This may come as a total surprise (sarcasm!) but: I wear dresses. All dresses, all the time. Even on the rare occasions I’m wearing jeans out of necessity (like this weekend, in which I wore jeans and hiking boots to take pictures in the great dead outdoors) I’m wearing a dress over them. I made the original Dress Decision in 2006 – prior to that it was Just Skirts. I shifted to dresses because even though 90% of the skirts I was wearing were selfmade and thus accomodated my measurements near-perfectly, I found that the dress was far superior in ease of fitting and wearing on my particular body shape.
So, since then I’ve been pretty much dress exclusive.
It may also come as a surprise that I’m quite fat. Fat enough that I can only fit things at plus-size shops, and sometimes even then stuff is still too small in the fattest size.
Lastly, I live and work in the metro Boston area.
Combine these three factors and you’ve got the reality that my dresses, drawn from an already-narrow pool, need to be made adaptable all year round to all sorts of weather.
I layer the crap out of everything. I even layer in the middle of summer – I grew up in Florida and get chilled even in air conditioning, okay? – which has provided endless amusement and befuddlement to my friends. In the winter, though, layering becomes less a mild matter of “what if my office is cold?” than pure survivalism. Last year it occurred to me that beyond my usual cardigans and scarves and tights and leggings and legwarmers – and for the record, you can have my fucking legwarmers when you pry them from my frozen dead calves – that I could also be layering things UNDER my summer weight dresses. As you see above.
Even now, I can hear my fellow New Englanders exclaim, “Are you MAD? You’ll FREEZE in a dress in January! You will FREEZE to DEATH!” Lies, my friends, all lies and misinformation.

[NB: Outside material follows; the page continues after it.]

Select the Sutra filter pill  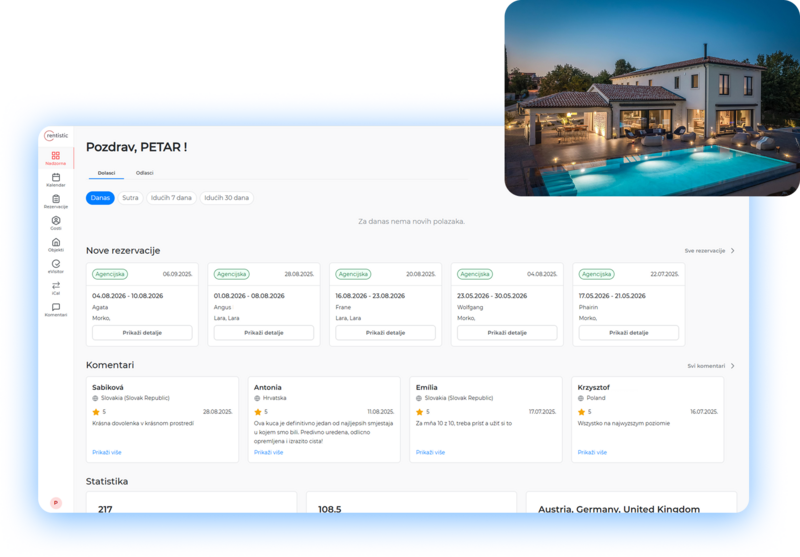click(x=130, y=198)
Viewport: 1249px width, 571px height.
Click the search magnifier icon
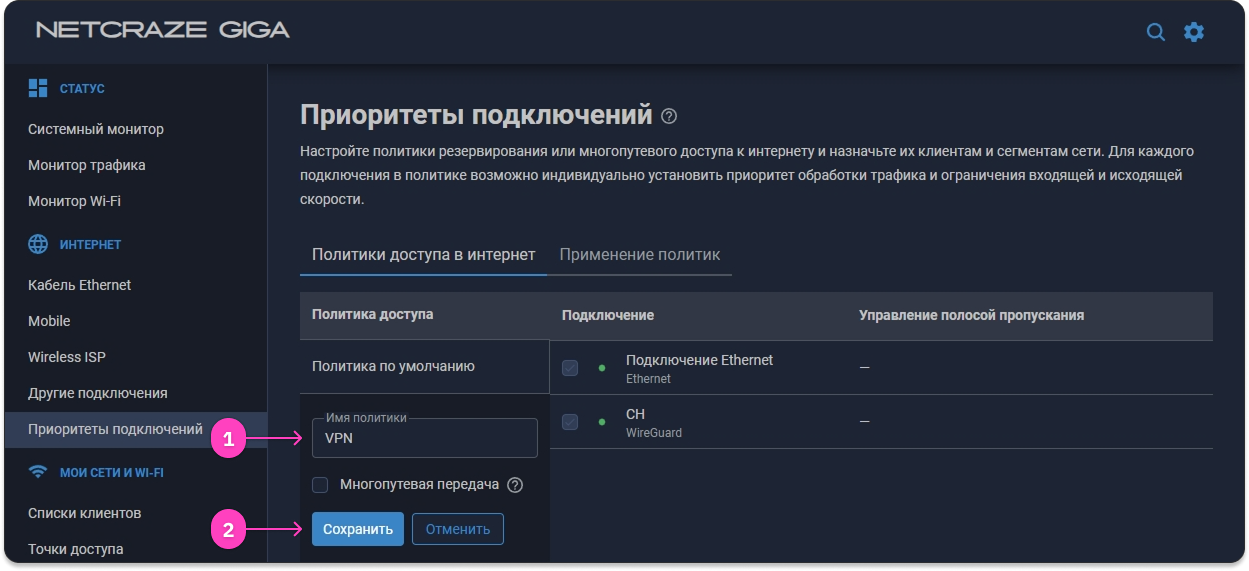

See, the dress isn’t really what I’m wearing. The dress is gift wrapping; the dress is just the attractive frosting on the more substantial cake* of my under and overgarments. Real winter dressing is just boring and ugly; it serves a purpose, and that purpose is to keep you alive, not to look pretty.** Because I am compulsive and greedy I like to do both. So (with the help of some northerly inspiration!) started putting on the normal winter garb and then throwing a dress over it. A turtleneck under a cotton sundress and I almost have a fancy-looking jumperskirt. A long-sleeved tee under a silk wrap dress and I won’t die when the temperatures fall below freezing.
Thus my suggestion to my dear readers with much-beloved dresses is NOT to let them languish sad and lonely in the back of your wardrobe til next May, but to bust them out of their summer-only purgatory and give them some winter exposure. The worst thing that can happen is, well, people will think you’re somewhat odd. Though I would argue the sooner you can stop worrying about that, the better off you’re going to be in a general-life sense.
* Who doesn’t love a cake analogy? MMM, CAKE.
** Here I mean “pretty” by my own definition, of course, which is not so much the “eeeee I’m liek a MODEL!” sense than the “I like how I look” sense. You have no responsibility to anyone to look “pretty”. Ever. Neither do I. If you dress with any concept of “prettiness” in mind, it should be exclusively because it makes you feel good.